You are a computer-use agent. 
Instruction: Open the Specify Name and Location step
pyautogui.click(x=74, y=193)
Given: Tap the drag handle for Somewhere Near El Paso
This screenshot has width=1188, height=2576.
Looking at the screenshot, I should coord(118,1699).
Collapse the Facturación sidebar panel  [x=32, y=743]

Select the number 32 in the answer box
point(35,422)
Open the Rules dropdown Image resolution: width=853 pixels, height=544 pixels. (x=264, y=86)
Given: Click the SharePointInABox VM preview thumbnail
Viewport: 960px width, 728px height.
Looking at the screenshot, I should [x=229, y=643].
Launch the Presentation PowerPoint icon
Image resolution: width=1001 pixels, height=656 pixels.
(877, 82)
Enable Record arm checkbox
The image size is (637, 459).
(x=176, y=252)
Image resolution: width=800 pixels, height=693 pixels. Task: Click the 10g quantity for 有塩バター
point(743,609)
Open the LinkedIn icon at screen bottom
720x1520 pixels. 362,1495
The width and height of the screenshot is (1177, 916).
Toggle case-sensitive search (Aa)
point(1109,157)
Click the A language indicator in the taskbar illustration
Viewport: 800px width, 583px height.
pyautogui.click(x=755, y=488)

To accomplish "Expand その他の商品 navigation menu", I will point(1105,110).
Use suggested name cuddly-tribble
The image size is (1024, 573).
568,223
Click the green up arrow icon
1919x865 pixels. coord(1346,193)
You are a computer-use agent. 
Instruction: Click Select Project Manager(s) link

• [Work required] Output each line of the listing above as one string in a JSON list, leaving out blank lines.

• [Response below]
[
  "You are a computer-use agent. ",
  "Instruction: Open the Specify Name and Location step",
  "pyautogui.click(x=74, y=193)",
  "Given: Tap the drag handle for Somewhere Near El Paso",
  "This screenshot has width=1188, height=2576.",
  "Looking at the screenshot, I should coord(118,1699).",
  "Collapse the Facturación sidebar panel  [x=32, y=743]",
  "Select the number 32 in the answer box",
  "point(35,422)",
  "Open the Rules dropdown Image resolution: width=853 pixels, height=544 pixels. (x=264, y=86)",
  "Given: Click the SharePointInABox VM preview thumbnail",
  "Viewport: 960px width, 728px height.",
  "Looking at the screenshot, I should [x=229, y=643].",
  "Launch the Presentation PowerPoint icon",
  "Image resolution: width=1001 pixels, height=656 pixels.",
  "(877, 82)",
  "Enable Record arm checkbox",
  "The image size is (637, 459).",
  "(x=176, y=252)",
  "Image resolution: width=800 pixels, height=693 pixels. Task: Click the 10g quantity for 有塩バター",
  "point(743,609)",
  "Open the LinkedIn icon at screen bottom",
  "720x1520 pixels. 362,1495",
  "The width and height of the screenshot is (1177, 916).",
  "Toggle case-sensitive search (Aa)",
  "point(1109,157)",
  "Click the A language indicator in the taskbar illustration",
  "Viewport: 800px width, 583px height.",
  "pyautogui.click(x=755, y=488)",
  "To accomplish \"Expand その他の商品 navigation menu\", I will point(1105,110).",
  "Use suggested name cuddly-tribble",
  "The image size is (1024, 573).",
  "568,223",
  "Click the green up arrow icon",
  "1919x865 pixels. coord(1346,193)",
  "You are a computer-use agent. ",
  "Instruction: Click Select Project Manager(s) link"
]